Japan Pressures China On Professor Detained For ‘Spying’

Japan’s Prime Minister Shinzo Abe (R) shakes hands with China’s Vice President Wang Qishan at the Akasaka State Guesthouse in Tokyo on October 23, 2019. Japan pool via Jiji Press / JIJI PRESS / AFP

Prime Minister Shinzo Abe on Wednesday pressed China’s visiting vice president over the case of a Japanese professor detained by Beijing reportedly on allegations of spying.

Tokyo confirmed this week a Japanese man in his 40s has been held by Chinese authorities since September on suspicion of violating Chinese laws, without specifying the details.

Japanese media have identified him as a professor from Hokkaido University who is being detained on suspicion of spying.
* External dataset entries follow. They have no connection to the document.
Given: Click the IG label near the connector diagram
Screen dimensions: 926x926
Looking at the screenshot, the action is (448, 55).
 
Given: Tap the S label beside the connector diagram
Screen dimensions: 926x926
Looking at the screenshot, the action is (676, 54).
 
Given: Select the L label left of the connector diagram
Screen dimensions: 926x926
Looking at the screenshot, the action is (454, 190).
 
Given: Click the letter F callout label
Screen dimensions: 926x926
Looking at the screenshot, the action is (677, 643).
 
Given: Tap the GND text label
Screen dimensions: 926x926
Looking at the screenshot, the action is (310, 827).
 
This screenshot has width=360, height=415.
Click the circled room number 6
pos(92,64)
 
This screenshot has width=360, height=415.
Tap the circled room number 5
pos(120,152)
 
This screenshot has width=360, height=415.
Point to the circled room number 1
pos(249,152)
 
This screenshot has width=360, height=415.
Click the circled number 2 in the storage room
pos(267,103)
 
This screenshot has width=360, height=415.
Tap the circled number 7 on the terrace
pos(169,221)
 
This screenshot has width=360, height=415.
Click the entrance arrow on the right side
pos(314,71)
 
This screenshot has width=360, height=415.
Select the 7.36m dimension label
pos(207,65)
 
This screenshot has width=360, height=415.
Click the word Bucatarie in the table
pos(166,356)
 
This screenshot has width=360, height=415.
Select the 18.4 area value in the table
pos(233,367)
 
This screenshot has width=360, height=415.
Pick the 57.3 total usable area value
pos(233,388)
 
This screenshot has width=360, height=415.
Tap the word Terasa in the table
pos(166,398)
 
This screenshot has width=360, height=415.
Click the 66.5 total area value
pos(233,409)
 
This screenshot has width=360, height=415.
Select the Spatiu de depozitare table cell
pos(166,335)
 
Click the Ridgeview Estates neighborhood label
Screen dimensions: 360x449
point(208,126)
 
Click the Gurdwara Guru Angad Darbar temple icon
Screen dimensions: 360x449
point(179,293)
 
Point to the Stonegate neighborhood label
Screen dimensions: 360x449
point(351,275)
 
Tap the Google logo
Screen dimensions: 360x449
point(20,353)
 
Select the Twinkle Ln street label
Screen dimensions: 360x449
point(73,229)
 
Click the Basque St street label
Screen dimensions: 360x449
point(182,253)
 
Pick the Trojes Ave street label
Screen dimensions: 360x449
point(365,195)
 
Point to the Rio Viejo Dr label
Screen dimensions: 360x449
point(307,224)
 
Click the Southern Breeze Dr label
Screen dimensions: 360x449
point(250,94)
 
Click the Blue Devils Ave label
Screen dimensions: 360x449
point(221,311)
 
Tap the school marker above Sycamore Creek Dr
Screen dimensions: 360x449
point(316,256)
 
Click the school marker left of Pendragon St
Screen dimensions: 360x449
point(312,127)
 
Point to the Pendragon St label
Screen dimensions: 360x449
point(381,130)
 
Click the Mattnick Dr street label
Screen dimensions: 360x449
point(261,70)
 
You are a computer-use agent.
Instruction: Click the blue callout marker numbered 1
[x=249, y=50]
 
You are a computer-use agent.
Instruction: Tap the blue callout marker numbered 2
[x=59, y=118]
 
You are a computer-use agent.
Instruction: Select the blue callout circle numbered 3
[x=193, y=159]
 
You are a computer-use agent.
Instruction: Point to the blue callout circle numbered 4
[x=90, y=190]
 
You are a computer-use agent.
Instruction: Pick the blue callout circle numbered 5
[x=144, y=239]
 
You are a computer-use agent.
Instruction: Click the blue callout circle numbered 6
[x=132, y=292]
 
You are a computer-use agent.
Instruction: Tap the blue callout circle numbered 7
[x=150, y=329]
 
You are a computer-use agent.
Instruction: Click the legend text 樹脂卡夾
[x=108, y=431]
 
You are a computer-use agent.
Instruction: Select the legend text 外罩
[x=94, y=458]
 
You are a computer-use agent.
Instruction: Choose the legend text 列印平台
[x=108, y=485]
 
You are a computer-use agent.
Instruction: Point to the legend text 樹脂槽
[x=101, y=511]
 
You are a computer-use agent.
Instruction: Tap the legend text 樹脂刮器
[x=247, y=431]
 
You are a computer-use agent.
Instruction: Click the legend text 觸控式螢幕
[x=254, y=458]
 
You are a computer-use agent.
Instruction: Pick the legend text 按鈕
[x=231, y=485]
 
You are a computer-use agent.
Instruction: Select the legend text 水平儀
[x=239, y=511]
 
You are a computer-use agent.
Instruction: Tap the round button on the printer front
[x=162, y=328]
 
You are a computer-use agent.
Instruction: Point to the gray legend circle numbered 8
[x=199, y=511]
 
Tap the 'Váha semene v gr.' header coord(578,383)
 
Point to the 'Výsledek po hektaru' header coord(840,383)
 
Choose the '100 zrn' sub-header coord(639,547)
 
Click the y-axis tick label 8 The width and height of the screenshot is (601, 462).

Abe “strongly demanded a positive response from China regarding the detention of a Japanese national” when he met Wang Qishan on Wednesday, Chief Cabinet Secretary Yoshihide Suga told reporters.

He gave no further details on the exchange.

The man, who has not been named, worked previously for the National Institute for Defense Studies in the defence ministry and the Japanese foreign ministry, according to local media reports.

On Monday, Chinese foreign ministry spokeswoman Hua Chunying said she did not know the details of the case, but that China “has always handled foreign nationals suspected of breaking China’s law, in accordance with the law”.

Hua said the detention was a “one-off case”.

“We hope that the Japanese side can remind its citizens to respect China’s laws and regulations and avoid engaging in illegal activities in China,” she added.

Beijing has faced accusations of using detentions of foreigners as a political tool, and observers have called it “hostage diplomacy”.

In 2017, China detained six Japanese citizens for alleged “illegal activities.”

Since 2015, at least 13 Japanese citizens — all civilians — have been detained in China on various charges including espionage, Japan’s Kyodo News and the Asahi Shimbun reported.

Tokyo’s ties with Beijing have been at times strained by rows over history and territorial disputes but have been improving recently, with President Xi Jinping expected to visit Japan early next year.